Experiments were performed according to the method of example 3, and after 1. Mu.L of 1% 2,3, 5-triphenyltetrazolium chloride was applied to each well plate, the results are shown in FIG. 6, panel A. As can be seen from panel A of FIG. 6, wells 1,3, 4 and 5, respectively, in which no red change was seen with the naked eye after TTC application, demonstrate that the Minimum Inhibitory Concentrations (MIC) of LysLP-122 enzymes were 256 μg/mL, 128 μg/mL and 64 μg/mL. A portion of the solution was aspirated from each well and the absorbance at OD 485 was measured with a microplate reader, and the results are shown in Panel B of FIG. 6. As can be seen from FIG. 6, panel B, the absorbance at OD 485 for both the control and LysLP-122 enzyme concentrations of 256 μg/mL, 128 μg/mL and 64 μg/mL were below 0.2, and the values for the absorbance of 256 μg/mL were similar to those of the control; the absorbance of LysLP-122 lyase concentration of 32 μg/mL and 16 μg/mL is about 0.4, and the absorbance of LysLP-122 lyase concentration of 8 μg/mL, 4 μg/mL, 2 μg/mL, 1 μg/mL and 0.54 μg/mL is 0.8 and above 0.8.

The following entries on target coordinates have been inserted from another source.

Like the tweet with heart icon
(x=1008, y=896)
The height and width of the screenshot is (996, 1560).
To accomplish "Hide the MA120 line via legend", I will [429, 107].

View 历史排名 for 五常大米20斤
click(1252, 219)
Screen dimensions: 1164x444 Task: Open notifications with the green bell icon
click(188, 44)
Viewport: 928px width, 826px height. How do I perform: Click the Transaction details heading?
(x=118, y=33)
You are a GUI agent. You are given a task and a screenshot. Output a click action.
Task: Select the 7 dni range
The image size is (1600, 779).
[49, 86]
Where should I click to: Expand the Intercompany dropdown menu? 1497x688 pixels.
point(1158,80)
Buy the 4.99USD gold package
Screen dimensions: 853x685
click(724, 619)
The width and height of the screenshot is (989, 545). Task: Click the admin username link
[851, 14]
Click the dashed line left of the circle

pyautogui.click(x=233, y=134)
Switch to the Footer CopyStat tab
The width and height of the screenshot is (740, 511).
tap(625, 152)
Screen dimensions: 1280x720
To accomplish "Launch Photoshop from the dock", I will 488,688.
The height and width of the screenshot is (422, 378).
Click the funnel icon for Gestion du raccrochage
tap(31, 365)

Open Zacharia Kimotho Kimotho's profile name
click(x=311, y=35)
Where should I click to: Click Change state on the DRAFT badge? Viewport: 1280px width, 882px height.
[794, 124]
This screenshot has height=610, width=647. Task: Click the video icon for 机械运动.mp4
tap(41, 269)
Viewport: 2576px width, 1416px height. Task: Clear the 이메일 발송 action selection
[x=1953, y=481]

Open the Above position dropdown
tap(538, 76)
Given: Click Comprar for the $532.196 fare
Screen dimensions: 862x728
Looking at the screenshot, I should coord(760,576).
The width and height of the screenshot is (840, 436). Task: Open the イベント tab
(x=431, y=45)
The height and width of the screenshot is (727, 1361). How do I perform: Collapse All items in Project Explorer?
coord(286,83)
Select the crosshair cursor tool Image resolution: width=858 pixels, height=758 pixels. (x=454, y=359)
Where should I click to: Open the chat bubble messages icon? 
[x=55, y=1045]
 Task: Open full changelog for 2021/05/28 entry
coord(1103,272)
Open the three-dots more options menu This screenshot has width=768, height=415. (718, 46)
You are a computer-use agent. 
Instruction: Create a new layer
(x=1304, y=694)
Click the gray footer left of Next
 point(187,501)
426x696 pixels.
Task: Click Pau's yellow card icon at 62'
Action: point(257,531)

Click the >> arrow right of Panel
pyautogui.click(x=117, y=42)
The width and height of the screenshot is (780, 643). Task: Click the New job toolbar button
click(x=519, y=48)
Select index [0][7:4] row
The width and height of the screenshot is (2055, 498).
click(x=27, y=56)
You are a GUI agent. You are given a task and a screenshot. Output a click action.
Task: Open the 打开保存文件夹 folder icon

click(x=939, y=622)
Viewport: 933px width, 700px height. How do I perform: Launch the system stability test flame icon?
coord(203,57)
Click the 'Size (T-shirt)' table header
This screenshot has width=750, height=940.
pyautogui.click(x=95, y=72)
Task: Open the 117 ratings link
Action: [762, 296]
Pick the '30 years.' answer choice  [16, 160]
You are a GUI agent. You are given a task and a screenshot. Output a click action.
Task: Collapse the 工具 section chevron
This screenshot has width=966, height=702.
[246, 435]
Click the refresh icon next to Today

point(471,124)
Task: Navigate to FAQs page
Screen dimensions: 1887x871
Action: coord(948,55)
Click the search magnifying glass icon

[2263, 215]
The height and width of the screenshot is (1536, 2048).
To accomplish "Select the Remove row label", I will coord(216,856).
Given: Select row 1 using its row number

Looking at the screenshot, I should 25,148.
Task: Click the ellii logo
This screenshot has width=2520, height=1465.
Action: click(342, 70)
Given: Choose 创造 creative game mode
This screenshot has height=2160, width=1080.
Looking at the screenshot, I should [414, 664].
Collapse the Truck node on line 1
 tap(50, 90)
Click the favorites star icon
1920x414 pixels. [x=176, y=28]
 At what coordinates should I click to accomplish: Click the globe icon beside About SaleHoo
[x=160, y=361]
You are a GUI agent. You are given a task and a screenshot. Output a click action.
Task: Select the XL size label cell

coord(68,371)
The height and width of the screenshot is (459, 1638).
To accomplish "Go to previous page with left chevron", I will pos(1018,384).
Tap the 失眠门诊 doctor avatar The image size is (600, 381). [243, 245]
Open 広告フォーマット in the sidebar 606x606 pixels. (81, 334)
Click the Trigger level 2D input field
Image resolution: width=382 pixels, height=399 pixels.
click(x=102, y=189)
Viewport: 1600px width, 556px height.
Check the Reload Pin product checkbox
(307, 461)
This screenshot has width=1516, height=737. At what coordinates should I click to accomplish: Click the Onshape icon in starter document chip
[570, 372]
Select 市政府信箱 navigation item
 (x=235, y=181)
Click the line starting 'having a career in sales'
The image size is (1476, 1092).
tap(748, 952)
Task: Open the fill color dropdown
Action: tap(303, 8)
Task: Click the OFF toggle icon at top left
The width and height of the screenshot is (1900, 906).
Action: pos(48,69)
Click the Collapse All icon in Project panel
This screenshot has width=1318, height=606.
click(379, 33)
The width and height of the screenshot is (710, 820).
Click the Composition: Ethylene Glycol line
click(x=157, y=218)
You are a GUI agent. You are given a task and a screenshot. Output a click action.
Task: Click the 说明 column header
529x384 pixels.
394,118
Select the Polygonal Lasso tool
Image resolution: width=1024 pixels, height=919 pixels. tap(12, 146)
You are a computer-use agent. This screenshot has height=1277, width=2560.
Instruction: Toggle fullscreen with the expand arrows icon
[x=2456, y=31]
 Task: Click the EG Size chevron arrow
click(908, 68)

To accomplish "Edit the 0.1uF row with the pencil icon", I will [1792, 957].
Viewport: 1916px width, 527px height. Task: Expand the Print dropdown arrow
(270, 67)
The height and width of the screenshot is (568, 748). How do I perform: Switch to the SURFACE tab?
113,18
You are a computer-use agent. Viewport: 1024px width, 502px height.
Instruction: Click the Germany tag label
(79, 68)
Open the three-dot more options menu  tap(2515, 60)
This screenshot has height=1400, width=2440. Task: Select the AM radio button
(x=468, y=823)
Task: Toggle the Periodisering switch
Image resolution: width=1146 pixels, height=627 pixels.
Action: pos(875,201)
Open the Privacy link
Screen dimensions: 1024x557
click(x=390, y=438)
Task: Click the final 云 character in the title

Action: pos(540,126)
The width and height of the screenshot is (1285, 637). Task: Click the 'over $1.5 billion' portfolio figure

The minimum inhibitory concentrations 256. Mu.g/mL, 128. Mu.g/mL and 64. Mu.g/mL described above were used as inoculum for plate coating to obtain the minimum inhibitory concentration (MBC) of the corresponding drug with no colony growth or with the number of colony growth below 5, and the results are shown in FIG. 7. As can be seen from FIG. 7, large-area colonies appeared on plates coated with LysLP-122 lyase at a concentration of 64. Mu.g/mL, 30-40 punctate colonies appeared on plates coated with LysLP-122 lyase at a concentration of 128. Mu.g/mL, and 1-2 punctate colonies appeared on plates coated with LysLP-122 lyase at a concentration of 256. Mu.g/mL, indicating that the MBC of LysLP-122 enzyme was 256. Mu.g/mL.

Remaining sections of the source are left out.